What you are asked to do: Quote the passage about Lo Noy de la mare word for word, from "Lo Noy de la mare was" to "do political criticism.".

Lo Noy de la mare was a humoristic and satiric weekly publication. It was written and directed by Conrad Roure, who used the pseudonym of Pau Bunyegas, among others. It was drawn by Tomás Padró. These two authors had previously worked in the magazine called “Un Tros de paper” and they decided to leave this publication to do “Lo Noy de la mare”. This magazine was first published in Barcelona in 1866, and it continued until 1867, with a total of 33 numbers. The magazine had a measurement of 310x217 mm and it contained 4 pages with 3 columns each. It had an enormous success but it had to be cancelled due to the moment circumstances, which were not good for criticism.

==Content and collaborators ==
The weekly publication was a humoristic and satiric one. However, they did not pretend to do political criticism.

A lot of extraordinary numbers were published. One of its most important illustrators was a man that signed under the name of Koki, which was supposed to be from the man Ramón Padró. In the magazine we find a lot of different pseudonyms like Lo didot, Un conco, Lo mestre, Lo padrí, among others. Conrad Roured claimed to be the owner of these pseudonyms. However, other people thought that they referred to the best writers of the moment. This could be easily deduced because there was a special number in which took part the greatest writers of the time like Manuel Angelon, Víctor Balaguer, Antoni de Bofarull, Francesc Pelagi Briz, Damas Calvet, etcetera. The drawings of the magazine were done by Tomas Padró.

Records provided:
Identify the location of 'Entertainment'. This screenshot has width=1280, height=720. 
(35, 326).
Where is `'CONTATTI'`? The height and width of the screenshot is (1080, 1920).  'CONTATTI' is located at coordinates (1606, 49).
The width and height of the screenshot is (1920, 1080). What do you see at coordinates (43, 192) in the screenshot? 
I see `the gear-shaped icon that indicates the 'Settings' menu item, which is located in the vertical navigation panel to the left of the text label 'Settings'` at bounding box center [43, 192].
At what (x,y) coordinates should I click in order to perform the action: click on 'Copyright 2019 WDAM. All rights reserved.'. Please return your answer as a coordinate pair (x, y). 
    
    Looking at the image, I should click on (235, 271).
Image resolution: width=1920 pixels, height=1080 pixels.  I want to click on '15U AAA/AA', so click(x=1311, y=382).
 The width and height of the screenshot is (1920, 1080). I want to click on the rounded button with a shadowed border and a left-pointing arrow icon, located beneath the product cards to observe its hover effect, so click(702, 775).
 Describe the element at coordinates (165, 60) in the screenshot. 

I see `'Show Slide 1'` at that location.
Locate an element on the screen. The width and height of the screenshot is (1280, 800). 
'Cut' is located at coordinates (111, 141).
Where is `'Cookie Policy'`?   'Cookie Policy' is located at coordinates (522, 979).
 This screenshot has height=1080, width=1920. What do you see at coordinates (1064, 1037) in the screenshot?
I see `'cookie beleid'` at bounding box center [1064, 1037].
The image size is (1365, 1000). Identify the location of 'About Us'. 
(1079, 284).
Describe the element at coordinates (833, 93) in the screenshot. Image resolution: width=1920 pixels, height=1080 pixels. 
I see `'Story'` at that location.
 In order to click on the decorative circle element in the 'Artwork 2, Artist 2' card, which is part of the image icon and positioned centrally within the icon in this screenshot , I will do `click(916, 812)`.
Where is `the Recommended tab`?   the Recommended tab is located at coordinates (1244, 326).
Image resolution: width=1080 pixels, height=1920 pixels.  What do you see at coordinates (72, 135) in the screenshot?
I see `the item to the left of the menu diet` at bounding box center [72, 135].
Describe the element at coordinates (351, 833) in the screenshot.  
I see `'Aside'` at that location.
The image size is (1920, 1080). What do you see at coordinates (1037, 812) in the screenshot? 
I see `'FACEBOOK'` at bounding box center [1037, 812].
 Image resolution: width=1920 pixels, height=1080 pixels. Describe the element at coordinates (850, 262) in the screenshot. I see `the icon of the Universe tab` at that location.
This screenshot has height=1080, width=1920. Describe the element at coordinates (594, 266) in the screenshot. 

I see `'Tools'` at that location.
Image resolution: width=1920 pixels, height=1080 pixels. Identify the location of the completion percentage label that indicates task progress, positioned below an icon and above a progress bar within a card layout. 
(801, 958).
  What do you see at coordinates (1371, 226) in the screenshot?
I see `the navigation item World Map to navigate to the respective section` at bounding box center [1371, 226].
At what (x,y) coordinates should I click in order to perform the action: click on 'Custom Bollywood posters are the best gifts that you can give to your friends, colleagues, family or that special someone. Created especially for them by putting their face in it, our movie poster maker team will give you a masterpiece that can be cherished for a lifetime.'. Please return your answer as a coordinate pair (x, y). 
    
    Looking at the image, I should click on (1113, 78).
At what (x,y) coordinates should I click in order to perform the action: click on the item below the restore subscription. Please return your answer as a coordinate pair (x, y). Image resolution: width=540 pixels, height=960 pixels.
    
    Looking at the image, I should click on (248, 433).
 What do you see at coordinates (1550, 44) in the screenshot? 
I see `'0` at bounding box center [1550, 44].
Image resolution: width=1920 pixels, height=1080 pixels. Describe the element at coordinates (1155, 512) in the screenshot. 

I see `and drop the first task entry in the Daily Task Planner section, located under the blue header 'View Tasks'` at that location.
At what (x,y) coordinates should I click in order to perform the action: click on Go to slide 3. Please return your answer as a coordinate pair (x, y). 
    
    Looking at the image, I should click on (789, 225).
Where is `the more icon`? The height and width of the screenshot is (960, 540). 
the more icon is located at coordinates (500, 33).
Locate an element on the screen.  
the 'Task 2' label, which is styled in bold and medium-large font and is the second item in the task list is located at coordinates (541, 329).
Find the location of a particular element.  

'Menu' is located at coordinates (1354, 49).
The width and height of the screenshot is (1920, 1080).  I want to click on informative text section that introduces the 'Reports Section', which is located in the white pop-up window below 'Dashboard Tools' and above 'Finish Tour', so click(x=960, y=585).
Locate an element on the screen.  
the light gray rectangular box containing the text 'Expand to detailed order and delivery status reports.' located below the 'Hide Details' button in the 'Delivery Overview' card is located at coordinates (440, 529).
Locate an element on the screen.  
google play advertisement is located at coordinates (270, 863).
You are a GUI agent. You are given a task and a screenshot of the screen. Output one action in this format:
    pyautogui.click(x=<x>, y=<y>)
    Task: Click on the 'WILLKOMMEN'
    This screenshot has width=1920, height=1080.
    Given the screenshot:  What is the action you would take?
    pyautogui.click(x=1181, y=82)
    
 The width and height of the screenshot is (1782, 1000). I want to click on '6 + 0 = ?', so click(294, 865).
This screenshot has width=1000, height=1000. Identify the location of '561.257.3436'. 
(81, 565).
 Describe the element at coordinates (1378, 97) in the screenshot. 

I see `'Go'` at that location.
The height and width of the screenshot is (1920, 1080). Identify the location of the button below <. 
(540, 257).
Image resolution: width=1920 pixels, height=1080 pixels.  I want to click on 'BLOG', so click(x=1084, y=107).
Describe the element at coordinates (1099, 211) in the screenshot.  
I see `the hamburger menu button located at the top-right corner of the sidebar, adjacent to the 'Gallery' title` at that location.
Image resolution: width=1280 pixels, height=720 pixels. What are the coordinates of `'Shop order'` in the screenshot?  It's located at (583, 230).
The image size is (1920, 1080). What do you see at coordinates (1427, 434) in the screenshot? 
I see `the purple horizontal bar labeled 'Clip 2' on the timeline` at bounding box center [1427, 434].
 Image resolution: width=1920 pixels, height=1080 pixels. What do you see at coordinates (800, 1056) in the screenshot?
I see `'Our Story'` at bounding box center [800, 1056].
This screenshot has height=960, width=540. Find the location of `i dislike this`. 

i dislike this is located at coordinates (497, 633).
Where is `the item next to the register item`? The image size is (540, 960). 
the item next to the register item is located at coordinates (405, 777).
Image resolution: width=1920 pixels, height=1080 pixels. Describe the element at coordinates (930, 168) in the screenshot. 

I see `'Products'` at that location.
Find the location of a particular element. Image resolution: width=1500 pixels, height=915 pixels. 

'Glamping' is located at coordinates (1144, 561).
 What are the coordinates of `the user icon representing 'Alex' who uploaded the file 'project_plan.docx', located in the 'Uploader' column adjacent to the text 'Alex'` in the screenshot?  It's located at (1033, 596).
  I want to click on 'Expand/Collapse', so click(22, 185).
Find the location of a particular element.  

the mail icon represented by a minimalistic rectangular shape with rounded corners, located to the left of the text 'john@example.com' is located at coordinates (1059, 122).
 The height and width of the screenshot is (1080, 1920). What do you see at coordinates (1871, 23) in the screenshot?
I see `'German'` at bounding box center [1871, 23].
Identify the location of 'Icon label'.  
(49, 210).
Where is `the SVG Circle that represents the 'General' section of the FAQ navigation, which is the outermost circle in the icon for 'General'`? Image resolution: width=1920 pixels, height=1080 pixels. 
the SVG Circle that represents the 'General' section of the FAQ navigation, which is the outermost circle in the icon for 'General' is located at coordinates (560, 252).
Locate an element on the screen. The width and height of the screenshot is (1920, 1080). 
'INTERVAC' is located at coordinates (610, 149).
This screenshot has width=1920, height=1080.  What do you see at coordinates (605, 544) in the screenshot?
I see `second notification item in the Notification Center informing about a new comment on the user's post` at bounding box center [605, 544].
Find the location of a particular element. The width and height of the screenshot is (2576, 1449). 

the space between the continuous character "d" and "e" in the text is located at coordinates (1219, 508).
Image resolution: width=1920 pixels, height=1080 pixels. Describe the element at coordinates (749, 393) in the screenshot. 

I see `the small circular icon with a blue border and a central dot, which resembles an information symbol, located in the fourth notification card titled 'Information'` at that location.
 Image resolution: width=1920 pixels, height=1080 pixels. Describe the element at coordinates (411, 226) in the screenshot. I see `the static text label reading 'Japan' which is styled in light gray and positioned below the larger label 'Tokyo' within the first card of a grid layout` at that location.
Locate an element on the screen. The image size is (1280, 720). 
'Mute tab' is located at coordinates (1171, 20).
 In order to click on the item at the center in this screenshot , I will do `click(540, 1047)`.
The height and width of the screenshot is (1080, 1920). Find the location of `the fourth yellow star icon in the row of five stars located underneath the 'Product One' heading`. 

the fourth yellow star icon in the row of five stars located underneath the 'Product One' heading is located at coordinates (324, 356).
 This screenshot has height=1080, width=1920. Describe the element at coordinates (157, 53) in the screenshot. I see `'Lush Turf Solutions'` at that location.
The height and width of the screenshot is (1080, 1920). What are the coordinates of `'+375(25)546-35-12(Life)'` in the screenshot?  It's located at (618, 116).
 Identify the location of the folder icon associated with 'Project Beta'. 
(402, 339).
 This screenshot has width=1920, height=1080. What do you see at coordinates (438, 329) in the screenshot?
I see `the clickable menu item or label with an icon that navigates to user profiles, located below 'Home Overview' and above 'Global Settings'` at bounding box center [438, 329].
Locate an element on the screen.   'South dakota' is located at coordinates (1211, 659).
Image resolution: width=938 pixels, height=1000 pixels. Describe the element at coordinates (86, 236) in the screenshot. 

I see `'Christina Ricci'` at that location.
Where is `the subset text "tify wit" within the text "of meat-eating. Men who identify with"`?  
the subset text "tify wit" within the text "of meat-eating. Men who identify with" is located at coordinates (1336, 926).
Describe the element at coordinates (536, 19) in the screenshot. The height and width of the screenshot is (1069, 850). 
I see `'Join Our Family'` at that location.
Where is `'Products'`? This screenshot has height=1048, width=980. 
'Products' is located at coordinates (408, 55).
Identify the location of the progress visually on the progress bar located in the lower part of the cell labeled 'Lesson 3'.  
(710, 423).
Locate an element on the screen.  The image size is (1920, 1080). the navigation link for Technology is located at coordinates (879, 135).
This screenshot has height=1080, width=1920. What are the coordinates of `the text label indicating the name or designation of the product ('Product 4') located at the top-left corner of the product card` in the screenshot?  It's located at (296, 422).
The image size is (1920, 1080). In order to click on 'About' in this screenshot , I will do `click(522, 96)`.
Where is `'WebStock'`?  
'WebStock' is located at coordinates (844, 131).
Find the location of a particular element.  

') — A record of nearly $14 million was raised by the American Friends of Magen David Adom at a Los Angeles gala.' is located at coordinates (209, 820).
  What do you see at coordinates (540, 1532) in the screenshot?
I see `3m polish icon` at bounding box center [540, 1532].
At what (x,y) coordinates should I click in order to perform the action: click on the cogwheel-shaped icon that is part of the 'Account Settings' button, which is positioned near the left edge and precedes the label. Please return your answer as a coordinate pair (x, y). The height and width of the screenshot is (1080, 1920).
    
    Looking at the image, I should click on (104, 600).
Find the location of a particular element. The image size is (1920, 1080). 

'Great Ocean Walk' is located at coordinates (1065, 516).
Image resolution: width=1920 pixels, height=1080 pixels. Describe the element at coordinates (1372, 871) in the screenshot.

Your solution:
Lo Noy de la mare was a humoristic and satiric weekly publication. It was written and directed by Conrad Roure, who used the pseudonym of Pau Bunyegas, among others. It was drawn by Tomás Padró. These two authors had previously worked in the magazine called “Un Tros de paper” and they decided to leave this publication to do “Lo Noy de la mare”. This magazine was first published in Barcelona in 1866, and it continued until 1867, with a total of 33 numbers. The magazine had a measurement of 310x217 mm and it contained 4 pages with 3 columns each. It had an enormous success but it had to be cancelled due to the moment circumstances, which were not good for criticism.

==Content and collaborators ==
The weekly publication was a humoristic and satiric one. However, they did not pretend to do political criticism.